Hydrogen plays an important role in sustainable energy systems. It helps to replace fossil fuels in hard-to-abate sectors that cannot be directly electrified and serves as a means to store energy on a large scale. Helen aims to be at the forefront of delivering green hydrogen-based solutions to its customers.
The missing piece of a sustainable energy system
Green hydrogen is produced from water through electrolysis. The production process requires a large amount of renewable electricity and generates significant amounts of oxygen and waste heat as by-products. Hydrogen essentially enables the storage of renewable wind and solar power, thus supporting a sustainable energy system. Furthermore, the waste heat generated in the production process can be efficiently utilised in district heating networks with the help of heat pumps.
Do we have enough electricity for hydrogen production?

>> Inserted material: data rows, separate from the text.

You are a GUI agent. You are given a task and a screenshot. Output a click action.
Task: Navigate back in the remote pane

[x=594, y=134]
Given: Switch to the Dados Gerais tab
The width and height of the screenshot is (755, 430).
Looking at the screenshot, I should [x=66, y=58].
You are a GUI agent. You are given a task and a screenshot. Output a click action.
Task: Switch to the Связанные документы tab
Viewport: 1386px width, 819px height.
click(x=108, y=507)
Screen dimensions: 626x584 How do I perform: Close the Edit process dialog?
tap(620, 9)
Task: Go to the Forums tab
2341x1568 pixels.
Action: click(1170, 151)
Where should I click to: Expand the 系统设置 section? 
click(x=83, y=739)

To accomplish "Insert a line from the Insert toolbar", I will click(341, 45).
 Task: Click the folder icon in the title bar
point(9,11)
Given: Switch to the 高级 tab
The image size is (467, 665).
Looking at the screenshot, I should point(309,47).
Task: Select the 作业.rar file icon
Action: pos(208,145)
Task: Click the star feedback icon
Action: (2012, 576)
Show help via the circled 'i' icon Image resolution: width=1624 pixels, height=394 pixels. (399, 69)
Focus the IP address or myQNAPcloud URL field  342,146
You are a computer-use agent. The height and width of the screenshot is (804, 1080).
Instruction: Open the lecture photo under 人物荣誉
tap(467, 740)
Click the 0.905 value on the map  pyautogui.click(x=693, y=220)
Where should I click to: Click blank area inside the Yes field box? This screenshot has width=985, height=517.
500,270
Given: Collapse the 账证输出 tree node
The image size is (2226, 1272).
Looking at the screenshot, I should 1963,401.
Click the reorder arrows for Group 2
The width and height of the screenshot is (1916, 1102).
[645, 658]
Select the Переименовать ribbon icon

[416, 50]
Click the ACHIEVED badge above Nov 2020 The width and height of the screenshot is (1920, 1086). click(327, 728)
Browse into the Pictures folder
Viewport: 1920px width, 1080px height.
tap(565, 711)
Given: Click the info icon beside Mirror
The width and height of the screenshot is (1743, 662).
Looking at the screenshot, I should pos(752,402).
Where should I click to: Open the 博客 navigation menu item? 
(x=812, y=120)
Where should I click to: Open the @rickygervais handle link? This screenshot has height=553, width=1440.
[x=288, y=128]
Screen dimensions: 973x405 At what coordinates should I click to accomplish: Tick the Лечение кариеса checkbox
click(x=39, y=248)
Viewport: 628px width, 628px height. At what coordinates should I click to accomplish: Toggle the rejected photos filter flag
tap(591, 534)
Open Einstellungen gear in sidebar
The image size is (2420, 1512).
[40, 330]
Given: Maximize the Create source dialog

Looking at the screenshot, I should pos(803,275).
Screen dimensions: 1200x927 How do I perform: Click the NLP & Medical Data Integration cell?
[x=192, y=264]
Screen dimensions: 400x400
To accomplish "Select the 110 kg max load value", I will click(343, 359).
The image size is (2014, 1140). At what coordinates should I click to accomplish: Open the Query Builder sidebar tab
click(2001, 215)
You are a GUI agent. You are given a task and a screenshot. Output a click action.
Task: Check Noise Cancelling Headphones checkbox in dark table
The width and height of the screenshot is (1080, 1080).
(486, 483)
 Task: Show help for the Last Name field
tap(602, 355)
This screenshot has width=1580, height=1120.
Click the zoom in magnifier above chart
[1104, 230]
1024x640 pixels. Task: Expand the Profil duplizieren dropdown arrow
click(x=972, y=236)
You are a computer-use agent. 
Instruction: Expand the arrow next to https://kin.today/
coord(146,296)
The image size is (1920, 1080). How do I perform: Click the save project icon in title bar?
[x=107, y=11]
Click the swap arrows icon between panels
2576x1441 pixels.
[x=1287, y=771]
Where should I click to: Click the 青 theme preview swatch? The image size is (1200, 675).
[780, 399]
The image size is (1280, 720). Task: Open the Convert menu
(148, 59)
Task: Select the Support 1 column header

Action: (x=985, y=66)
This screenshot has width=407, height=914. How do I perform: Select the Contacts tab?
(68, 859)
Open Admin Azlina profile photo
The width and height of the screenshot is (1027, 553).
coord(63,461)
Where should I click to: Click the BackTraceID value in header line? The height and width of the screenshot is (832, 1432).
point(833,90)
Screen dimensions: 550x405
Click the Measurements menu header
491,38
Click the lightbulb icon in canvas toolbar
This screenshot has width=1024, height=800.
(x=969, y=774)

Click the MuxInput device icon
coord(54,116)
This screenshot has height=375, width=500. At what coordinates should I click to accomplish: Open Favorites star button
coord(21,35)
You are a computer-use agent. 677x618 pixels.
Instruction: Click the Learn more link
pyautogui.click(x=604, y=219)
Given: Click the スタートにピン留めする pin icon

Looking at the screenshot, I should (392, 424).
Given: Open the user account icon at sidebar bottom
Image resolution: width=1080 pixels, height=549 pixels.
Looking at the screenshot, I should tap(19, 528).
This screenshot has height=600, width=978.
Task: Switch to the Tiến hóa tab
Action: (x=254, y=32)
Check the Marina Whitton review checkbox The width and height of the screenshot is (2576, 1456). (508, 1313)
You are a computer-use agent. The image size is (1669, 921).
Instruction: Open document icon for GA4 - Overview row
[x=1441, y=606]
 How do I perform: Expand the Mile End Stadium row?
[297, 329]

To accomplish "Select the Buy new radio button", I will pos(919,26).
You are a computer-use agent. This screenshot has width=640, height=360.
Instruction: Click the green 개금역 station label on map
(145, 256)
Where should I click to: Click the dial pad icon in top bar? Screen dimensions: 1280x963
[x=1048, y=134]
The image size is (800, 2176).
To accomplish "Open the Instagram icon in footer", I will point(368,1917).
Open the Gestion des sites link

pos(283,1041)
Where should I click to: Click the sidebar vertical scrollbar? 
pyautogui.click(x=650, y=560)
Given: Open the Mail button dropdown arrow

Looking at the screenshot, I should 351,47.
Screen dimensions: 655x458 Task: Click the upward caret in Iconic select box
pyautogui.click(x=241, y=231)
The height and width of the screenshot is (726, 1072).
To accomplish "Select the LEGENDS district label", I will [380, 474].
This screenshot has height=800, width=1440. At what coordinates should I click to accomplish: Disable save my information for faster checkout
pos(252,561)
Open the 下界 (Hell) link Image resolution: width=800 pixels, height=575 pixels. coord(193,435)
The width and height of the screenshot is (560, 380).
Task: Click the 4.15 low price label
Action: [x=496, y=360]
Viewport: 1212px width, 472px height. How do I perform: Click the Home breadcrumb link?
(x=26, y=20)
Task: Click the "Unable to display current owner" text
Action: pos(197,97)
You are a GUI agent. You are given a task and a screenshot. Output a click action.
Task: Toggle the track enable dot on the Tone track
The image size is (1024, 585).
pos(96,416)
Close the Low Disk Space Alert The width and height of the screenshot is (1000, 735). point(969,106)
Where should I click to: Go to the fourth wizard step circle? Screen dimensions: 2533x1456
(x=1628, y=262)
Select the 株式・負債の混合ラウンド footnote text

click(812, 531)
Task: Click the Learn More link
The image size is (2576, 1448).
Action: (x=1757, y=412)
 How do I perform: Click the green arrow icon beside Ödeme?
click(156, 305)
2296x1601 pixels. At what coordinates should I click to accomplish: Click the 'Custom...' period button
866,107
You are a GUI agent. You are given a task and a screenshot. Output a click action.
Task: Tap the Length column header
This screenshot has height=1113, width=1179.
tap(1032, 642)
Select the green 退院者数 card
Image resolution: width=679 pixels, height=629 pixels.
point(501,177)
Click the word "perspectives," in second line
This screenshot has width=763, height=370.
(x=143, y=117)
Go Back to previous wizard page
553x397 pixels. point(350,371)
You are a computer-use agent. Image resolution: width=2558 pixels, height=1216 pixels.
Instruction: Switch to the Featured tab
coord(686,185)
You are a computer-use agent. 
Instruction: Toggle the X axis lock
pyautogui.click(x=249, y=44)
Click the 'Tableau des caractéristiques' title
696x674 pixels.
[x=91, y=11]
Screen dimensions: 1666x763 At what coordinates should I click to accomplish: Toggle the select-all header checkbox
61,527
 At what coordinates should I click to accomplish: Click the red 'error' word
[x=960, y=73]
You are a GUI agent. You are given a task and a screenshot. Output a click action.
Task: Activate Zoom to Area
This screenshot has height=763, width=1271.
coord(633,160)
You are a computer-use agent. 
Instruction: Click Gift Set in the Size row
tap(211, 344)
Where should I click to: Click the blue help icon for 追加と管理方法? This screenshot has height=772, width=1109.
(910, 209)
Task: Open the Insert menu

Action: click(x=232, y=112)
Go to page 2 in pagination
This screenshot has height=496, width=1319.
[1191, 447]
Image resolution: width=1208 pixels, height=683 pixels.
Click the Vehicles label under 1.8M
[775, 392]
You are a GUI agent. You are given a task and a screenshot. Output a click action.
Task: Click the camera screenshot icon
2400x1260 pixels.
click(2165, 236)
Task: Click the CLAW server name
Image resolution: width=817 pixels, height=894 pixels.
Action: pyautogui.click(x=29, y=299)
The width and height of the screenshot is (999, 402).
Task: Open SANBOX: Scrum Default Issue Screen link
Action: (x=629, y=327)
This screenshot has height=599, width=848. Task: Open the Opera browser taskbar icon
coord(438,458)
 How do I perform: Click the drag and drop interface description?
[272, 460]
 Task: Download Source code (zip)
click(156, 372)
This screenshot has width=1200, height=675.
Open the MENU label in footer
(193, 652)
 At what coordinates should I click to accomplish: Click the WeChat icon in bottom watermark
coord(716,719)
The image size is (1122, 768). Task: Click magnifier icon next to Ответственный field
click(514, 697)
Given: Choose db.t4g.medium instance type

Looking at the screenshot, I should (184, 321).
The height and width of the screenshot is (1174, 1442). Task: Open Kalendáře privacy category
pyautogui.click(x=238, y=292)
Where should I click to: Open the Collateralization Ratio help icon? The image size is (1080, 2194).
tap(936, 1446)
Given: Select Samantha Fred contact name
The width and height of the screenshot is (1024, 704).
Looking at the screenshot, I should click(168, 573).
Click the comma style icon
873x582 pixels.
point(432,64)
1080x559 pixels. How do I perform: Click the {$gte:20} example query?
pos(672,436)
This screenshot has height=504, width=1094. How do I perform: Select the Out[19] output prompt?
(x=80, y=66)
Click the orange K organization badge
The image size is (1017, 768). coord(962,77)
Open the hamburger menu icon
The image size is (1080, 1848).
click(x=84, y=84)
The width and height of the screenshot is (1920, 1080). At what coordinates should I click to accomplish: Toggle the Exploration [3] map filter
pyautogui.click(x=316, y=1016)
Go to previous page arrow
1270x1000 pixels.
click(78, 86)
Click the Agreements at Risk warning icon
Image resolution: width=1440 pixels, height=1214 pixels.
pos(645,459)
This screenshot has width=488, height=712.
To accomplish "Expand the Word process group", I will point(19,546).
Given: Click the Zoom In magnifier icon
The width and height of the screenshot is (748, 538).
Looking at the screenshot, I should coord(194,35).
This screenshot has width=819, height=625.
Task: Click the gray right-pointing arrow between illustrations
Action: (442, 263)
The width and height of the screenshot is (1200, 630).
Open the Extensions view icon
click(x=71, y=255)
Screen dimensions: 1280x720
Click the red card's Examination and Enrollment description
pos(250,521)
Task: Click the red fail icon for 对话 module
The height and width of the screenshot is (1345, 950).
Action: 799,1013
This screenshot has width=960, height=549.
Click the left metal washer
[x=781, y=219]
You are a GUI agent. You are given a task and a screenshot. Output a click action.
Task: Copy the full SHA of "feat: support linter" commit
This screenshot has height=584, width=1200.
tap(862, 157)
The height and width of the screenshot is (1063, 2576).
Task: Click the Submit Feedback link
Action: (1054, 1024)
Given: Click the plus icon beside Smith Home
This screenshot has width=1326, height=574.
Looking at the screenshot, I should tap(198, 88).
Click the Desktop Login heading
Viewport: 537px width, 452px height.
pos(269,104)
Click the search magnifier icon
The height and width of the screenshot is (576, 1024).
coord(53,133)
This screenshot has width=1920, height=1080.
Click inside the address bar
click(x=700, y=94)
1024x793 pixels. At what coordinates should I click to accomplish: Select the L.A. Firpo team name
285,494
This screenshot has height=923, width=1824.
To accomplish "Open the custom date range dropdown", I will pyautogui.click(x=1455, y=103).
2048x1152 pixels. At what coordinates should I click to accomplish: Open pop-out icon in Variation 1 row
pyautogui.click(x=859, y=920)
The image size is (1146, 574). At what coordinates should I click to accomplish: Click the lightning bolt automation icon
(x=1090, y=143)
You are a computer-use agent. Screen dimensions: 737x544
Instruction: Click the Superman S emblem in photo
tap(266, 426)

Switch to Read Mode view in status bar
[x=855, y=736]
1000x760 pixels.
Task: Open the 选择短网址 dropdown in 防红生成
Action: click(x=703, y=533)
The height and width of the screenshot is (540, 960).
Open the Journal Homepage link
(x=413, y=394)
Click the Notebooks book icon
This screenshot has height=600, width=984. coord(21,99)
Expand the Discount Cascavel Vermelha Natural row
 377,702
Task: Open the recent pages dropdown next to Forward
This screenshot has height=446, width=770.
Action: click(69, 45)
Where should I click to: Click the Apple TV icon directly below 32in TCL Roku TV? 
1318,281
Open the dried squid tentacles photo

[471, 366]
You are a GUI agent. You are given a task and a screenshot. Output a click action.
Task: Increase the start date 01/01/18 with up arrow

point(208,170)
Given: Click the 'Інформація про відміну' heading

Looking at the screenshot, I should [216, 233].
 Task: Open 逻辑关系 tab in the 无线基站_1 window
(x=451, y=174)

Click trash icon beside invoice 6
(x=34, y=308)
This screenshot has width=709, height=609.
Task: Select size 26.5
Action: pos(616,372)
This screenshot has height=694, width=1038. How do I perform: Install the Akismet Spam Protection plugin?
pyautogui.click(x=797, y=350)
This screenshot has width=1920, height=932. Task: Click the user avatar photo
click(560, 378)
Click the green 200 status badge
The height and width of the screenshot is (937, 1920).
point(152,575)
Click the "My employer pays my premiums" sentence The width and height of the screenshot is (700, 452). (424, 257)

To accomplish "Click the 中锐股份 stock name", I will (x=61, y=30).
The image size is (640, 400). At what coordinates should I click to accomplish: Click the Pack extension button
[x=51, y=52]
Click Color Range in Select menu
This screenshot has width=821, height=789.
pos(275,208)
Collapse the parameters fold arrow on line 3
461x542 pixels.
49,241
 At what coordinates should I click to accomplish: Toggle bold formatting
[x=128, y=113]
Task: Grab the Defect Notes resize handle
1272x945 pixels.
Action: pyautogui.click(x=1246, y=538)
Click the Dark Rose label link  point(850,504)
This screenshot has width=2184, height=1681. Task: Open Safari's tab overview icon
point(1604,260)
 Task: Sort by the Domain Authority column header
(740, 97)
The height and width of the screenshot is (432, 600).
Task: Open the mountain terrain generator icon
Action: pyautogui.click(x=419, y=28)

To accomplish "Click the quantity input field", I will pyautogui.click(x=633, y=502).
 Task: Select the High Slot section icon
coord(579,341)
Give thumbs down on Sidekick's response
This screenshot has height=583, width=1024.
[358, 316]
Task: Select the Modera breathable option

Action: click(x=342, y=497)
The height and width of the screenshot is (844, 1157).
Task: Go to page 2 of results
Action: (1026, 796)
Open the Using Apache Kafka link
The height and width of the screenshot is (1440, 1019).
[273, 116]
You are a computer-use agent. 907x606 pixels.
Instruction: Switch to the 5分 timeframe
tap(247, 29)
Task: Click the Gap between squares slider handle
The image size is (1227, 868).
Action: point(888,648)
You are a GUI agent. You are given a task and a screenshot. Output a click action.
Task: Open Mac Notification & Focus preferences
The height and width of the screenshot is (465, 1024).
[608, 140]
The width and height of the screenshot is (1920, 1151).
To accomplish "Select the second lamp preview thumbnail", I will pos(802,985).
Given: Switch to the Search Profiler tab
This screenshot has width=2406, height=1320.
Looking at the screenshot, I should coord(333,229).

Finland has substantial wind and solar power potential, and these renewable methods of production are among the most cost-effective ways to generate electricity. Hydrogen projects primarily use newly established wind and solar power, allowing entire farms to be dedicated to hydrogen production. This is why hydrogen projects draw little from existing electricity production capacity. In 2025, 90% of Helen's electricity production will be low-emission.
New hydrogen-based products
Hydrogen can be used to produce various goods, including fuels, chemicals, and even protein. Many of these Power-to-X or P2X products use hydrogen and carbon dioxide as raw materials, enabling the replacement of fossil fuels in sectors such as maritime and aviation. Helen is interested in collaborating with partners to develop P2X products.
Bio-based carbon dioxide as part of the solution
Carbon capture enables the production of P2X products while reducing the amount of carbon dioxide in the atmosphere. We are exploring opportunities for carbon capture, particularly regarding the bio-based carbon dioxide generated in Helen’s heat production. At the moment, bio-based carbon dioxide is generated at the Vuosaari bioenergy heating plant that uses wood chips created as a by-product of forestry, among other sources.